Criança de 2 anos sofre amputação parcial de dedo em creche de Guarapari

Menino de 2 anos tem dedo amputado em creche de Guarapari; caso está sob investigação policial.
28/02/2026 às 16:21 | Atualizado há 4 horas
               
Mãe contesta relato da escola e afirma que filho está traumatizado com o ocorrido. (Imagem/Reprodução: Folhavitoria)

Uma criança de dois anos teve parte do dedo decepada enquanto estava em uma creche municipal no bairro Nossa Senhora da Conceição, em Guarapari. O acidente ocorreu no dia 12 e está sendo investigado pela Polícia Civil.

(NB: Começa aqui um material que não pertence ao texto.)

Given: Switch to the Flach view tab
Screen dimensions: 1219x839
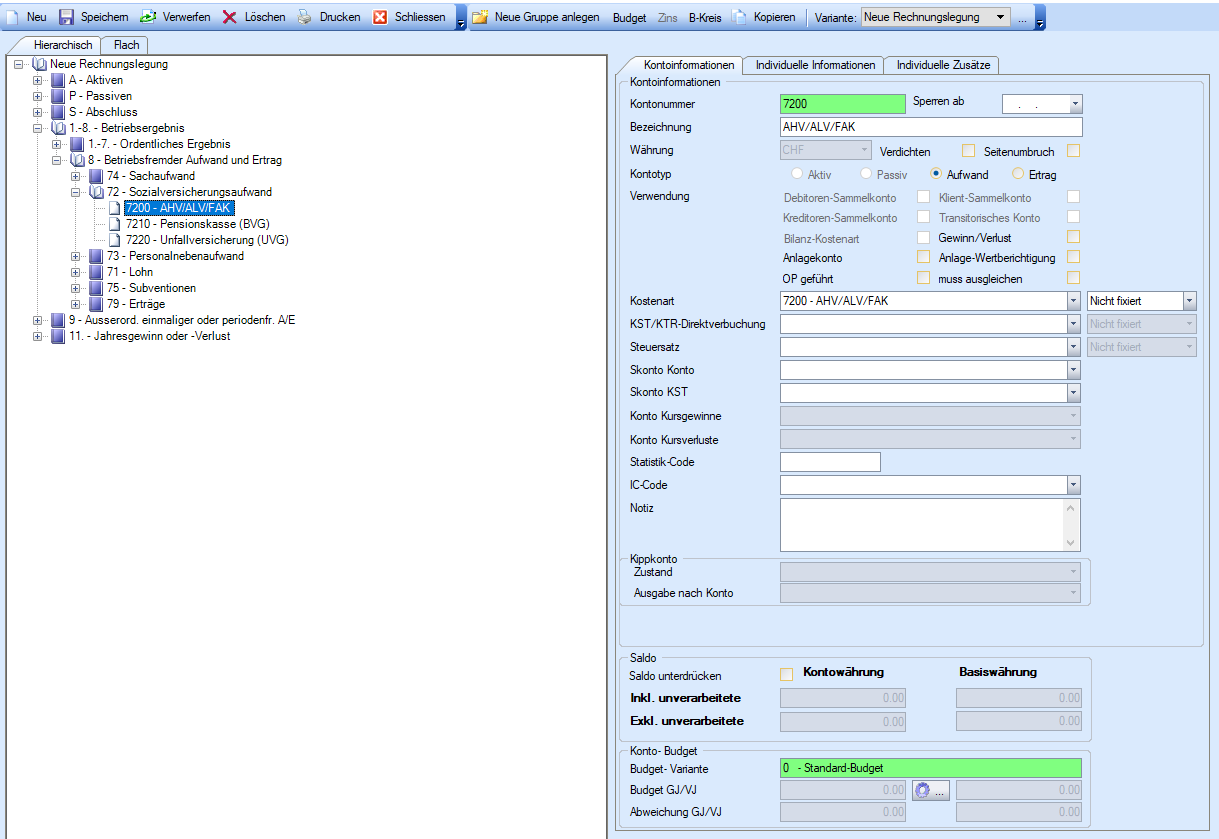Looking at the screenshot, I should 126,45.
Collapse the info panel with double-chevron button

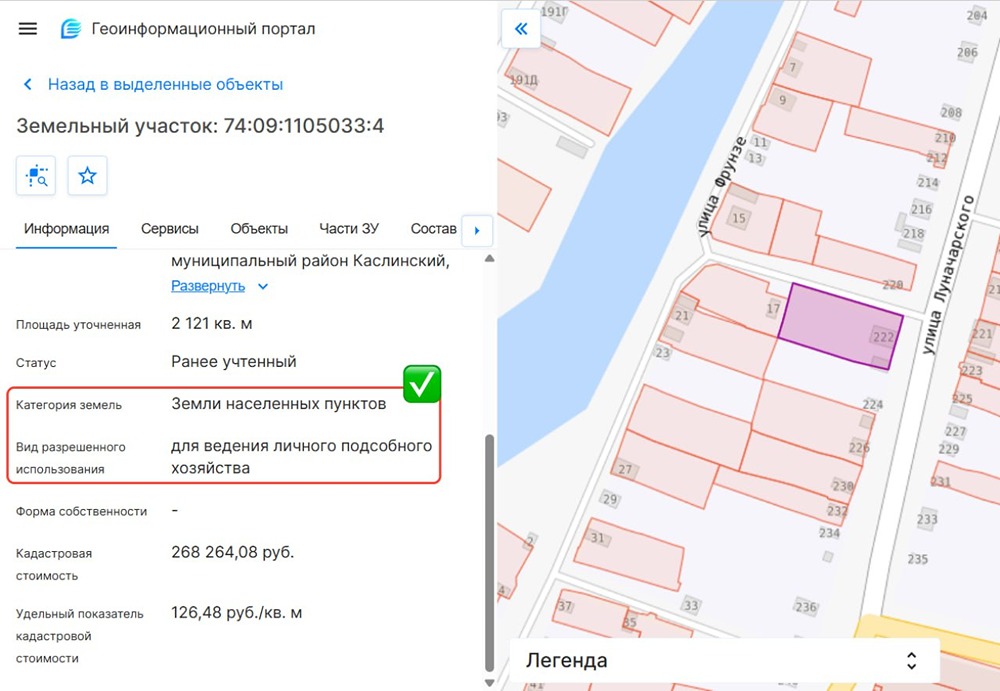tap(521, 29)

Segundo a prefeitura, o menino prendeu o dedo em um armário, mas a família contesta essa versão. A criança passou por cirurgia e recebeu um enxerto, permanecendo internada por dois dias.

A mãe registrou boletim de ocorrência e busca responsabilização da creche, que abriu uma sindicância para apurar o caso. A criança também recebeu suporte médico e psicológico das secretarias municipais.

Uma criança de dois anos teve parte de um dos dedos da mão decepada enquanto estava em uma creche municipal no bairro Nossa Senhora da Conceição, em Guarapari. O acidente, ocorrido no dia 12, está sob investigação da Polícia Civil. Segundo a mãe, Aline de Jesus Leal Couto, a unidade escolar avisou sobre o ferimento ainda leve, mas ela só soube da amputação ao chegar ao local.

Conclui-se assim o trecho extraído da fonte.